Are There Gender Disparities in Surgery Recommendations for Carpal Tunnel Syndrome?

Gender, racial/ethnic, and socioeconomic disparities are known to exist in the diagnosis, treatment, and outcomes for a range of orthopaedic conditions. [1-7]

At the recent 2022 Annual Meeting of the American Academy of Orthopaedic Surgeons, researchers from Hospital for Special Surgery (HSS) presented data on another possible area of gender disparity in orthopaedics: treatment of carpal tunnel syndrome.

A Gray Area

It’s typical for patients who present with mild symptoms of carpal tunnel syndrome to be offered non-surgical treatments, such as bracing or steroid injections, and for patients with severe symptoms to be offered carpal tunnel release.

The gray area is the management of patients with moderate symptoms of carpal tunnel syndrome.

“For patients with moderate symptoms, it’s not as obvious whether a non-surgical or surgical approach is best,” said Duretti Fufa, MD, a hand and upper extremity surgeon at HSS and senior author of the study.

“There is more decision-making involved, and therefore a higher potential for patient factors and potentially subconscious biases to influence recommendations for surgery.”

Study Methods

For this study, Dr. Fufa and colleagues reviewed hospital records for 949 patients who had been treated for carpal tunnel syndrome at HSS between February 2016 and October 2020. All patients had been diagnosed by HSS hand surgeons and received electrodiagnostic testing. The researchers grouped patients’ records according to disease severity:

  • Mild to moderate symptoms (37%, n=348)
  • Moderate symptoms (24%, n=231)
  • Moderate to severe symptoms (39%, n=370)

Outcomes of interest were:

  • Treatment recommendations (non-surgical vs. surgical)
  • Completion of treatment
  • Time between the surgery recommendation and the procedure

These outcomes were compared by gender, race/ethnicity, and age.

Study Findings

The researchers reported 2 interesting findings within the moderate disease severity group (females= 141, males= 90):

  • Females were 23% less likely to be offered surgery than males.
  • Hispanic and Black females were 4 times less likely to be offered surgery than their male counterparts.

These trends were strong but not statistically significant, likely due to the size of the study cohort.

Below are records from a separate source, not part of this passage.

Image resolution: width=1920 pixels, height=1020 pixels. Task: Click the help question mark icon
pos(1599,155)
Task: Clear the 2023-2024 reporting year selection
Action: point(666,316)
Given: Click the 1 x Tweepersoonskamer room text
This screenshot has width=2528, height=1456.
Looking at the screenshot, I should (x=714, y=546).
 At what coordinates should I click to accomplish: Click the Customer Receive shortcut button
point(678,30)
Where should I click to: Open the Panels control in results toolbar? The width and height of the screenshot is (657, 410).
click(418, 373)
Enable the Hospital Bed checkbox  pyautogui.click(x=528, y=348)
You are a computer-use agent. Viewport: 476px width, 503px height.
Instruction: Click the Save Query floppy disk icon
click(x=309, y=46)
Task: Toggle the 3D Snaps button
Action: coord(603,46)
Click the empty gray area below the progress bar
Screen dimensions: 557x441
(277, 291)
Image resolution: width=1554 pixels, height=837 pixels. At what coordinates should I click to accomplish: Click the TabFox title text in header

In addition, no difference was observed between genders in patients who actually underwent surgery (318 of 444 patients; 71% males, 72% females).

“Overall, our findings suggest that increased utilization by males was largely explained by the fact that men were more likely to present with more severe carpal tunnel syndrome,” Dr. Fufa said. “I suspect that with larger numbers of patients to study, differences based on gender and race may prove to be significant.

“In the meantime, we hope our findings increase awareness of potential biases to ensure we are providing equitable care to all patients.”


Lee K, Aristega Almeida BA, Walker P, Kerluku J, Yang B, Fufa D, Assessing Gender Disparities in Indication for Carpal Tunnel Surgery (Poster P0177). Presented at the American Academy of Orthopaedic Surgeons’ 2022 Annual Meeting, March 22-26, 2022, Chicago, Illinois.